The Co-Artistic director of Kneehigh chatted to Emma Clarendon about Kneehigh’s production of Ubu – A Singalong satre.
Thanks so much for talking to me. What can we expect from Ubu? Hopefully you won’t expect anything it at all! It’s a show that’s full of surprises. I can tell you it isn’t your typical “sit down in your plush red seats and fold your arms and watch a show” type show. We’re trying something different with this one. Yes, you’ll get Alfred Jarry’s brilliantly anarchic play, that’s for sure. But you’ll also get Kneehigh firing on all of our spontaneous cylinders. It’s rough and ready, and a riot. It’s also a heart-warming singalong. What can I say? It’s an event!
What was it about Alfred Jarry’s play that first caught your attention? I first read Ubu Roi as a student. I was blown away by its anarchy. It’s like the theatrical blueprint for The Young Ones. It’s a play that’s so free it’s mad. It tears up the theatrical rule book and does what it wants. It’s a bizarre and very crude comedy, a political commentary on the abuse of power (although Jarry would, I think, disagree), it’s a pastiche on Shakespeare. And of course it was all of these elements combined that caused such outrage when it premiered in Paris in 1897. Audiences freaked in part because the first word spoken is “SHIT!” but also, more interestingly, that it broke every theatre convention of the time – which was Naturalism. For me, Jarry’s play was punk before there was punk. And I love that about it.
How did the concept for the show come about? Myself and Mike Shepherd (who directed this with me and who plays Mrs Ubu) and Charles Hazlewood (composer of our shows Dead Dog in a Suitcase and The Tin Drum) were sat around talking ideas about what to do next. We’d just done The Tin Drum, where we’d turned Gunter Grass’s surreal post war novel into an opera. I think it’s safe to say we all wanted to do something less stringent in form. I said I’d always loved the play and that Mike was born to play that should play Ubu. Mike said he wanted to do something more spontaneous and more improvisatory. Charles then said he’d always wanted to do a show where the audience sang. We all had different ideas. Different desires. But then came the notion of combining them and suddenly the whole thing came to life! We could all have our cake and eat it! For me it became more than just me doing a straight version of Ubu. It found its form. A singalong with the audience at its heart. And we were away. Mike didn’t want to play Ubu though. He wanted to play his wife. That’s life.

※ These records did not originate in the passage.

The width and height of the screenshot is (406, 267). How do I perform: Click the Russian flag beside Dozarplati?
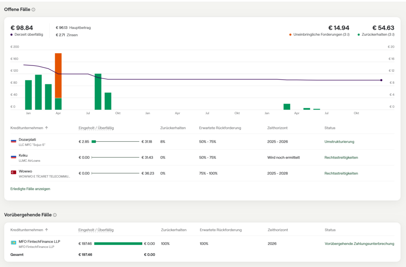13,141
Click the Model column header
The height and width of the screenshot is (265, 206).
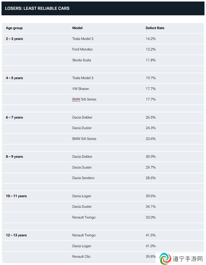click(x=77, y=28)
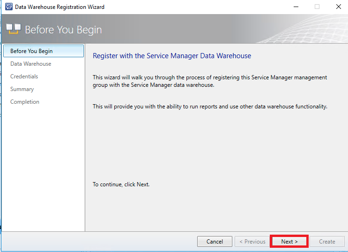The image size is (348, 252).
Task: Proceed with the Next button
Action: (x=289, y=242)
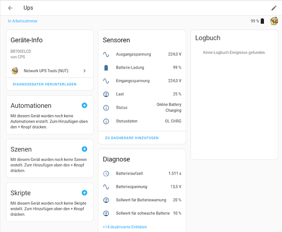Click Zu Dashboard hinzufügen button
This screenshot has height=232, width=282.
tap(131, 138)
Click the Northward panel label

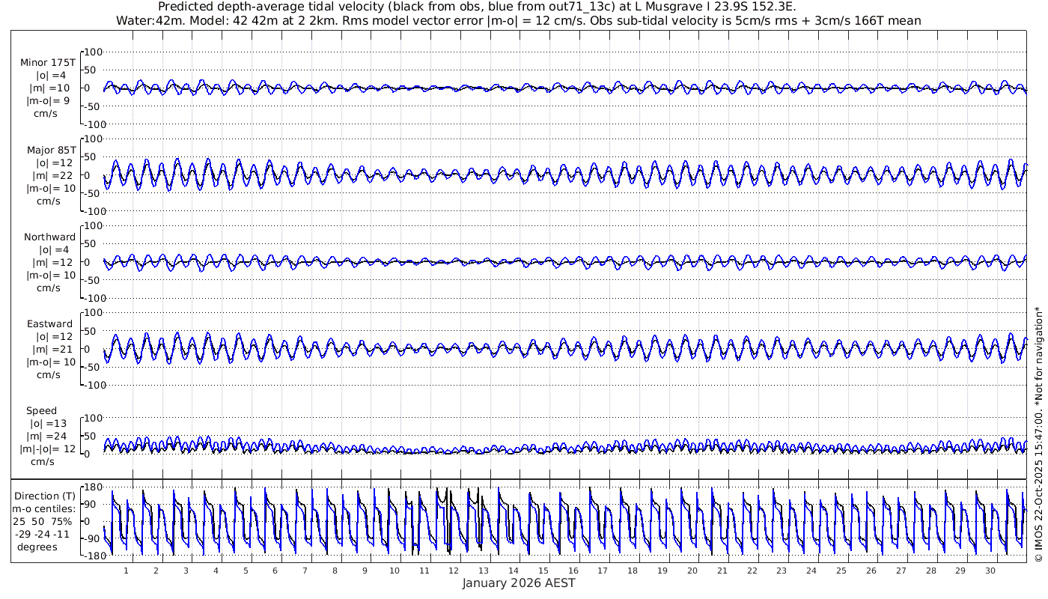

What do you hope audiences will take away from Ubu? I hope they have a great time first and foremost. I hope that in these divisive times they feel like they’ve been a part of something. It’s about coming together. We all feel better after a singsong. And if our band don’t get you rockin’ I don’t know what will.
If you had to describe the show what would you say? I’d say the brilliance of this show is that it’s stubbornly indescribable! We wanted to make something that wasn’t the norm. That breaks rules. That is wild and fun and rude and heart-warming. We aimed high. It’s many things. A marketing department’s nightmare. But what’s the point in doing what everyone else does? I think Alfred Jarry would agree with that.
By Emma Clarendon
Kneehigh’s Ubu! Will play at the Shoreditch Townhall until the 21st December before embarking on a UK tour.